A N Niel
Posts:
2,248
Registered:
12/7/04


Re: another boring critisism of Cantor's Theorem
Posted:
Mar 29, 2004 1:04 PM


In article <b671fc3e.0403290950.3b31631a@posting.google.com>, Craig Feinstein <cafeinst@msn.com> wrote:
> Everyone I am sure is acquainted with Cantor's theorem that the number > of reals is greater than the number of natural numbers and the > diagonal argument which proves this. Basically, it says aleph_0 < > 2^aleph_0, where aleph_0 is the cardinality of the set of natural > numbers (and 2^aleph_0 is the cardinality of the reals). > > I have no problem with his argument, except that I can give another > equally convincing argument that aleph_0=2^aleph_0: Suppose that > 2^aleph_0>aleph_0: This implies that aleph_0 = log (2^aleph_0) >log > (aleph_0), where "log" (base 2) is the inverse of the "2 to the power" > function generalized for sets of infinite cardinality.

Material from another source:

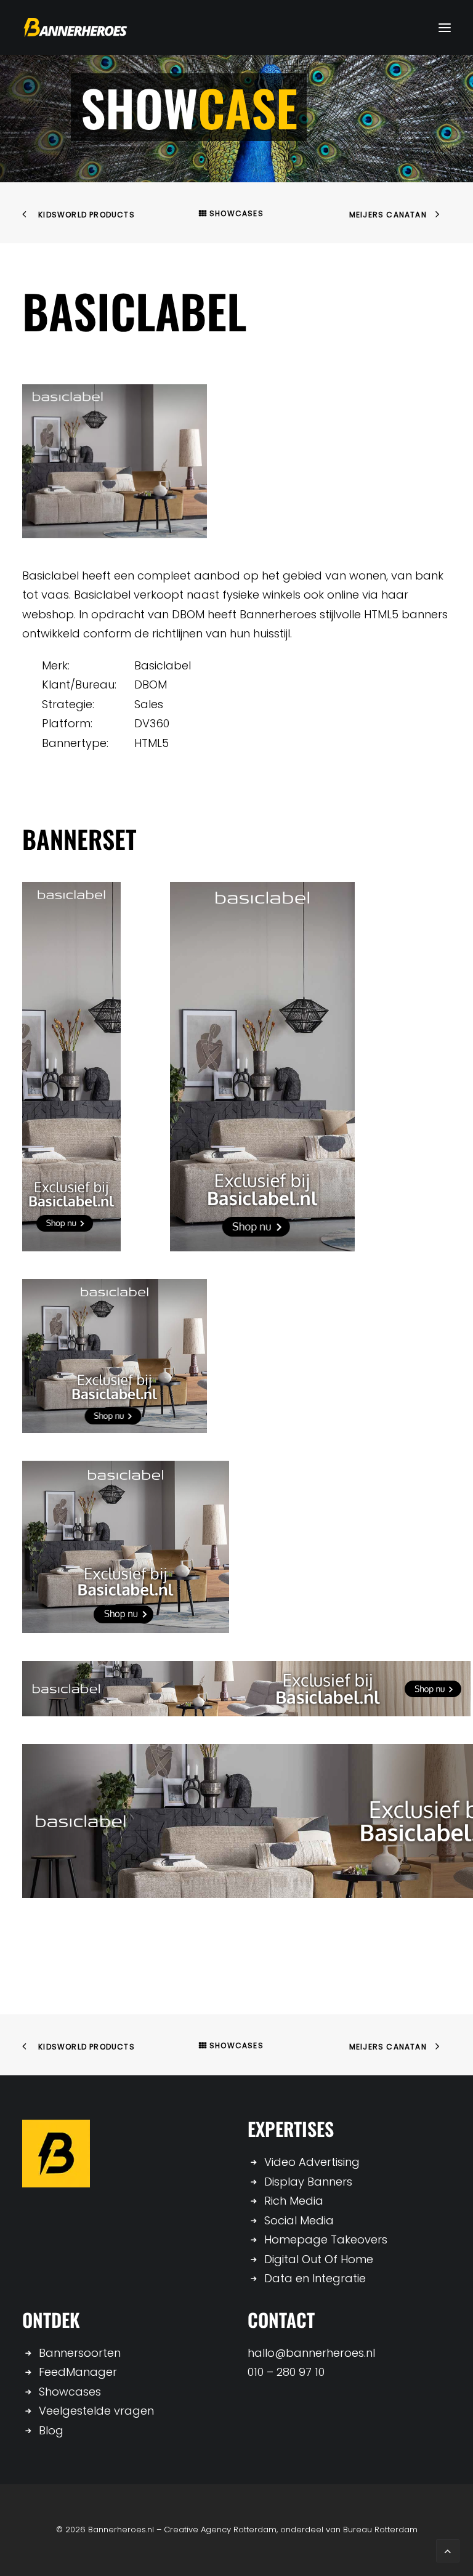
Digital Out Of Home (318, 2259)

and why should such an inverse exist?
> Then if log > (aleph_0) is an infinite cardinal number, then aleph_0 is not the > least infinite cardinal number, which contradicts the definition of > aleph_0. And if log (aleph_0) is a finite number, then 2^(log > (aleph_0))=aleph_0 is a finite number, which contradicts its > definition too. Therefore, aleph_0=2^aleph_0. But Cantor's theorem > says the opposite of this!

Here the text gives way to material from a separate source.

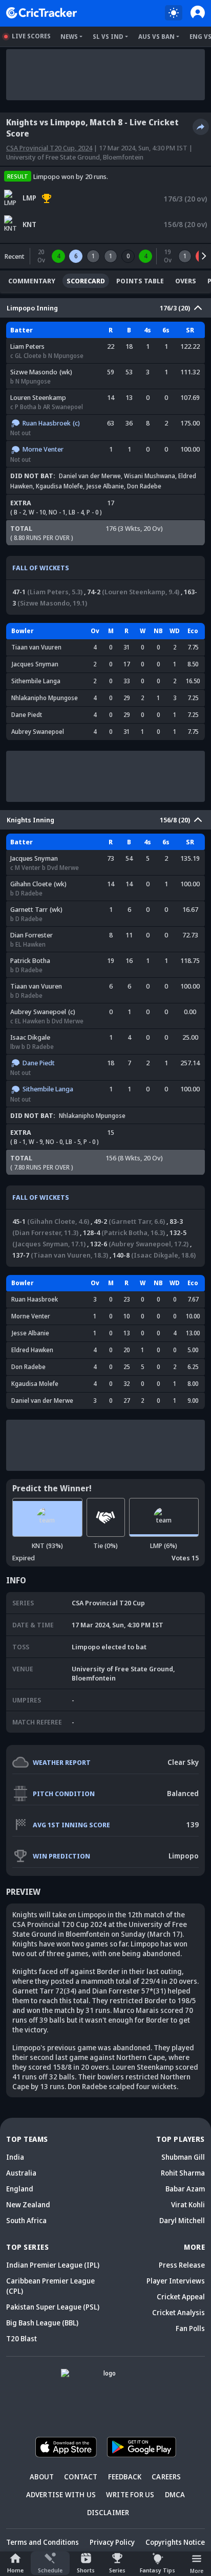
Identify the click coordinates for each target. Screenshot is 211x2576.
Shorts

actually, we conclude log(aleph_0) does not exist. That is, there is no cardinal x such that 2^x = aleph_0.
> > Therefore, by playing around with infinite numbers, one is playing > with fire: One is opening up pandora's box to lots of contradictions > and paradoxes. > > Dr. Ben Zona, Ph.D. M.D. Hon.Doc.
Actually, the problem is "playing" with log before defining it and proving its properties.